Your objective: Please summarize the excerpt on building networks from Mastodon thread data in three sentences.

Quoted text:
⁂
Figure 2: Ars Technica user metadata.

# convert html content to formatted text
toots <- toots |>
  rowwise() |>
  mutate(text = html_text2(read_html(content))) |>
  ungroup()

# available post metadata
colnames(toots)

 [1] "id"                     "uri"                   
 [3] "created_at"             "content"               
 [5] "visibility"             "sensitive"             
 [7] "spoiler_text"           "reblogs_count"         
 [9] "favourites_count"       "replies_count"         
[11] "url"                    "in_reply_to_id"        
[13] "in_reply_to_account_id" "language"              
[15] "text"                   "application"           
[17] "poll"                   "card"                  
[19] "account"                "reblog"                
[21] "media_attachments"      "mentions"              
[23] "tags"                   "emojis"                
[25] "favourited"             "reblogged"             
[27] "muted"                  "bookmarked"            
[29] "pinned"

We now have two dataframes, one for thread posts and their metadata called toots and one for users and their metadata called users that can be cross-referenced by user ID.

Create networks

This section is about generating networks from the collected conversation thread data. To do this we need to build edge lists using the relational data fields present in the collection. These are the post and user ID fields: id (post id), account_id (author or user id), and the relational fields: in_reply_to_id (parent post id) and in_reply_to_account_id (parent post author user id).

Three network types will be created, a thread activity network, a user actor network and a community affiliation style network.

1. Activity network

The activity network represents the post-reply tree structure of the conversation thread. Nodes are the Mastodon posts that make up the thread and the edges signify directed replies, in this case the relationship between posts in a conversation are of only one type: reply. It should be noted that in a Mastodon conversation network a post can only be a reply to one post, meaning it can only ever have zero or one outbound reply edge, creating network branch structures.

In the following snippet the edge list is created in the first three lines of code and is sufficient to create a network graph, the remaining code adds some node metadata as attributes and styles a network graph plot.

# activity network edge list
activity_edges <- toots |>
  select(from = id, to = in_reply_to_id) |>
  filter(!is.na(to))

# set edge types
activity_edges$edge_type <- "reply"

# activity network nodes and metadata
activity_nodes <- toots |>
  hoist(account, account_id = "id") |>
  hoist(tags, tag = list("name"), tag_url = list("url")) |>
  hoist(mentions, mention_id = list("id"), mention_name = list("username"))

library(ggraph)
library(tidygraph)
library(stringr)

# create a labels from post ids
activity_nodes$label <- paste0(str_sub(activity_nodes$id, 1, 2), 
                               "..",
                               str_sub(activity_nodes$id, -3, -1))
⁂
Material provided:
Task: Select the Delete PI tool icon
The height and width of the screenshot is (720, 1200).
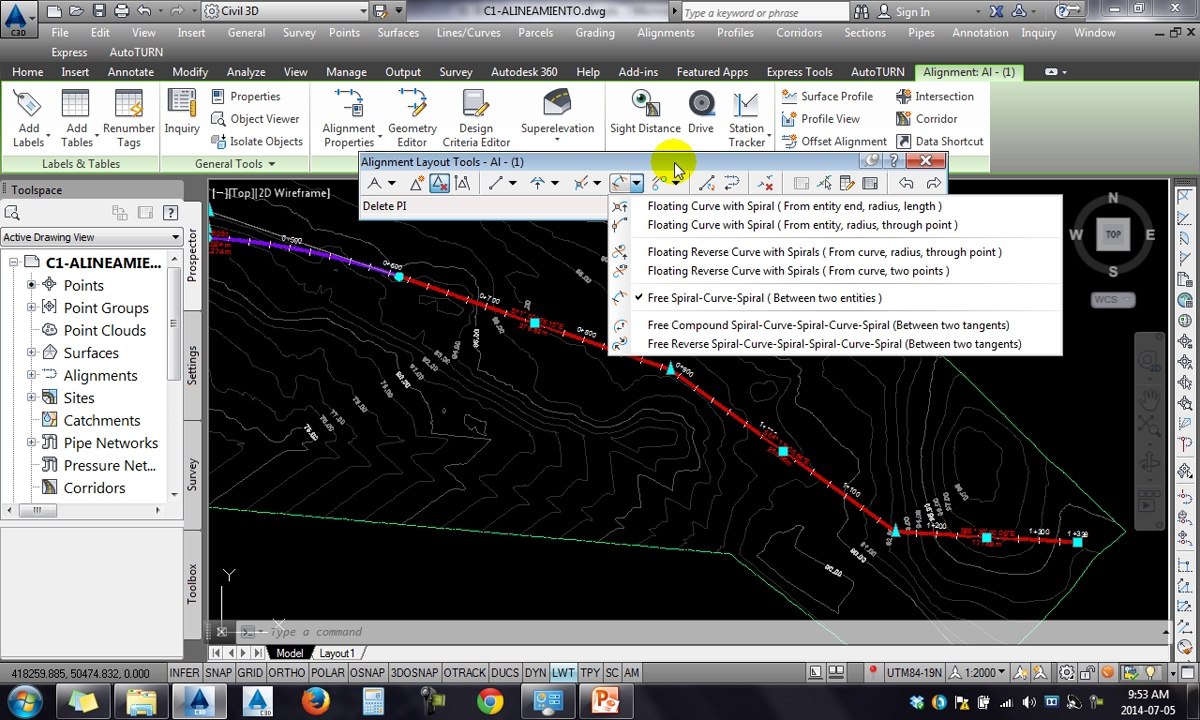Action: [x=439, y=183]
⁂
The response: After converting the HTML post content to formatted text, the excerpt has two dataframes, toots for thread posts and users for users, which can be cross-referenced by user ID. Networks are generated by building edge lists from the post and user ID fields and the relational fields in_reply_to_id and in_reply_to_account_id, and three types are planned: a thread activity network, a user actor network, and a community affiliation style network. In the activity network, nodes are the posts and edges are directed replies, with each post able to reply to only one post; its edge list pairs id with in_reply_to_id, and further code adds node metadata and labels.